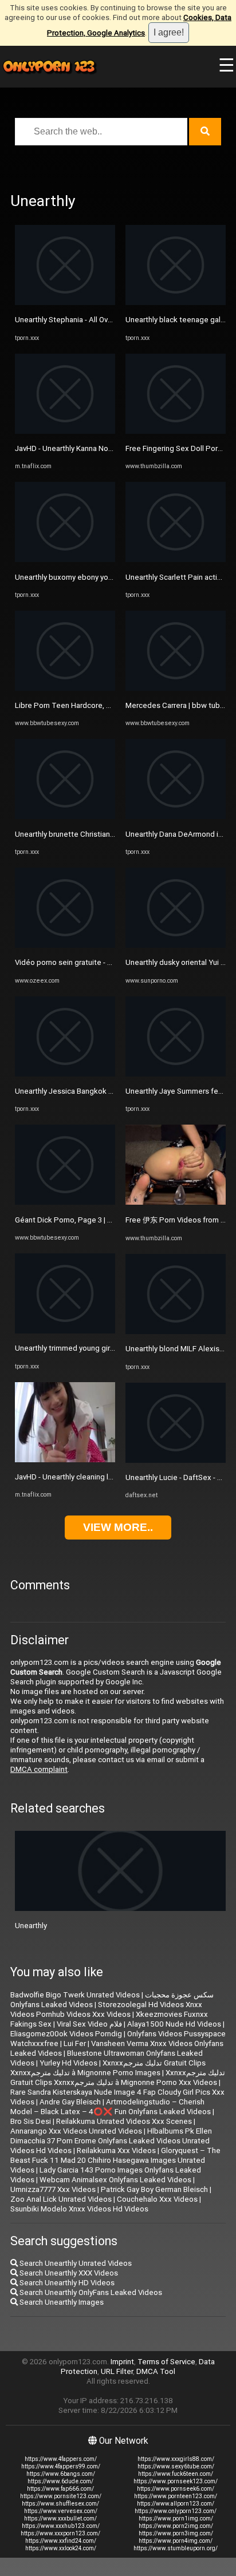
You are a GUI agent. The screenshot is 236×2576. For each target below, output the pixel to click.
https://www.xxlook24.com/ (60, 2548)
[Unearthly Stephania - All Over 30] (65, 302)
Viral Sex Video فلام (89, 2024)
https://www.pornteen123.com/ (175, 2496)
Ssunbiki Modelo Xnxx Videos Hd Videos (79, 2209)
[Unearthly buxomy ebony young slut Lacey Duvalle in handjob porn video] (65, 559)
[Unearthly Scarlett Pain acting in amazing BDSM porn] (175, 559)
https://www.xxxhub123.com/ (61, 2526)
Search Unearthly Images (61, 2302)
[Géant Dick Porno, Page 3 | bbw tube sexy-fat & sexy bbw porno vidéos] (65, 1202)
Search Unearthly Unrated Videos (75, 2263)
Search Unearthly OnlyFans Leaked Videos (90, 2292)
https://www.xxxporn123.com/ (60, 2533)
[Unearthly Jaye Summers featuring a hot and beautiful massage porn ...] (175, 1074)
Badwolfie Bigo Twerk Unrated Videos (75, 1995)
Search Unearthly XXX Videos (68, 2273)
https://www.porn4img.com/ (176, 2541)
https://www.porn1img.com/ (176, 2518)
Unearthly (31, 1925)
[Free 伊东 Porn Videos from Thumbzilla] (175, 1202)
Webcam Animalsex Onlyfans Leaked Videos (115, 2180)
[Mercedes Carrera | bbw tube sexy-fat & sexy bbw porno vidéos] (175, 688)
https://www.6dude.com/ (60, 2481)
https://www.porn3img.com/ (176, 2533)
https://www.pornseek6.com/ (175, 2488)
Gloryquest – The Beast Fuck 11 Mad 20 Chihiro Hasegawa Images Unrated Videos (115, 2160)
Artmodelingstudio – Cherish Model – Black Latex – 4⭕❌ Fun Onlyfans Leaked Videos (110, 2106)
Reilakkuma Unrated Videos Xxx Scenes (124, 2121)
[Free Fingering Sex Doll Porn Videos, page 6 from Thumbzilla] (175, 431)
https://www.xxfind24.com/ (60, 2541)
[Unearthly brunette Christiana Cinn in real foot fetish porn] (65, 816)
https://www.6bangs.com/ (60, 2474)
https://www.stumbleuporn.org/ (175, 2548)
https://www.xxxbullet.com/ (60, 2518)
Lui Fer (75, 2043)
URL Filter (117, 2371)
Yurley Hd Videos (68, 2063)
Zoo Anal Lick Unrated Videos (61, 2199)
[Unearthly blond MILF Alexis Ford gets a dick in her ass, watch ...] (175, 1331)
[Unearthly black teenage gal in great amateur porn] (175, 302)
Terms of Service (166, 2362)
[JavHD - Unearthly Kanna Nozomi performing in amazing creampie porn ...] (65, 431)
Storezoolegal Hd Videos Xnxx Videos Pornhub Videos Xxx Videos (106, 2009)
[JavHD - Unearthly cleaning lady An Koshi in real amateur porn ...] (65, 1460)
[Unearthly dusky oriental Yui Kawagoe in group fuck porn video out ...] (175, 945)
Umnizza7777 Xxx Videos (53, 2189)
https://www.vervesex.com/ (60, 2511)
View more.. (118, 1527)
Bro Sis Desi (30, 2121)
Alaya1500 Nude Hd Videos (174, 2024)
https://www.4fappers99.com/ (60, 2466)
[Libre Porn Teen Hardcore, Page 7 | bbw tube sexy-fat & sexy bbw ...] (65, 688)
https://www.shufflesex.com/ (60, 2503)
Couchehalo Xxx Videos (157, 2199)
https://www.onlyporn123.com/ (176, 2511)
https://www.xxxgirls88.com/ (175, 2459)
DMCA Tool (155, 2371)
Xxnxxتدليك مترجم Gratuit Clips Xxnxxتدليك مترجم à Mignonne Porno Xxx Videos (117, 2077)
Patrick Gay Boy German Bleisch (154, 2189)
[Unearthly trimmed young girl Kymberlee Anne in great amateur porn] (65, 1331)
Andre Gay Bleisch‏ (70, 2102)
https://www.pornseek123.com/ (175, 2481)
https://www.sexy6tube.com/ (175, 2466)
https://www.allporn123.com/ (175, 2503)
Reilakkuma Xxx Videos (116, 2150)
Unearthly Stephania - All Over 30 (70, 320)
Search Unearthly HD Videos (66, 2283)
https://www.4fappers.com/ (61, 2459)
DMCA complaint (39, 1769)
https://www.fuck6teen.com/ (175, 2474)
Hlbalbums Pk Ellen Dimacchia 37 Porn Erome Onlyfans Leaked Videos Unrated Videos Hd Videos (111, 2140)
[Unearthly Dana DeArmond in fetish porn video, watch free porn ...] (175, 816)
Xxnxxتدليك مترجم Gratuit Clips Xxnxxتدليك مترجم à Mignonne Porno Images (108, 2068)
--
Exercise
Output the lines above exactly, but only those between the line holding "https://www.sexy6tube.com/ (175, 2466)" and the line holding "Hlbalbums Pk Ellen", inclusive.

Exercise response
https://www.sexy6tube.com/ (175, 2466)
https://www.allporn123.com/ (175, 2503)
Reilakkuma Xxx Videos (116, 2150)
Unearthly Stephania - All Over 30 (70, 320)
Search Unearthly HD Videos (66, 2283)
https://www.4fappers.com/ (61, 2459)
DMCA complaint (39, 1769)
https://www.fuck6teen.com/ (175, 2474)
Hlbalbums Pk Ellen Dimacchia 37 Porn Erome Onlyfans Leaked Videos Unrated Videos Hd Videos (111, 2140)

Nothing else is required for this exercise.